Re: [PATCH] fixup: [PATCH v12 2/3] sched: Move task_mm_cid_work to mm work_struct

From: Gabriele Monaco
Date: Thu Apr 10 2025 - 10:38:07 EST




On Thu, 2025-04-10 at 10:04 -0400, Mathieu Desnoyers wrote:
> On 2025-04-10 08:50, Gabriele Monaco wrote:
> > Thanks both for the comments, I tried to implement what Mathieu
> > suggested. This patch applies directly on 2/3 but I'm sending it
> > here
> > first to get feedback.
> >
> > Essentially, I refactored a bit to avoid the need to add more
> > dependencies to rseq, the rseq_tick is now called task_tick_mm_cid
> > (as
> > before the series) and it does the two things you mentioned:
> >   * A) trigger the mm_cid recompaction
> >   * B) trigger an update of the task's rseq->mm_cid field at some
> > point
> >     after recompaction, so it can get a mm_cid value closer to 0.
> >
> > Now, A occurs only after the scan time elapsed, which means it
> > could
> > potentially run multiple times in case the work is not scheduled
> > before
> > the next tick, I'm not sure adding more checks to make sure it
> > happens once and only once really makes sense here.
>
> The scan is gated by two checks now:
>
> > + if (t->mm && rtime > RSEQ_UNPREEMPTED_THRESHOLD) {
> > + if (mm_cid_needs_scan(t->mm))

**Recorded information:**
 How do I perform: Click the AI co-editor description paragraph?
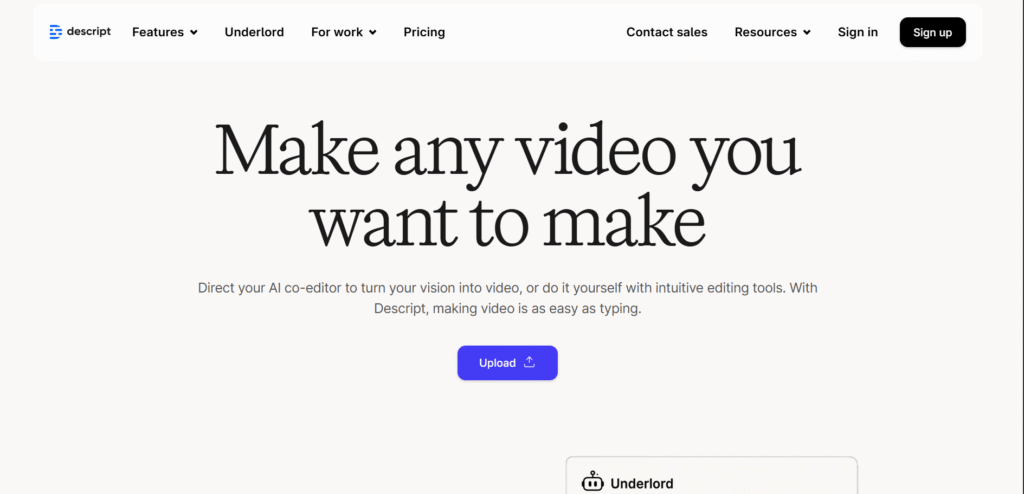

**Tasks to complete:**
- A) Answer these questions about the patch thread:
(i) What is rseq_tick now called?
(ii) What does item A trigger?
(iii) How many checks gate the scan now, according to the reply?
- B) Write out the part of the patch thread between "On Thu, 2025-04-10" and "to get feedback.", inclusive.
Work from the patch thread alone, not the material.

**Answers below:**
- A)
(i) task_tick_mm_cid
(ii) The mm_cid recompaction
(iii) Two

- B)
On Thu, 2025-04-10 at 10:04 -0400, Mathieu Desnoyers wrote:
> On 2025-04-10 08:50, Gabriele Monaco wrote:
> > Thanks both for the comments, I tried to implement what Mathieu
> > suggested. This patch applies directly on 2/3 but I'm sending it
> > here
> > first to get feedback.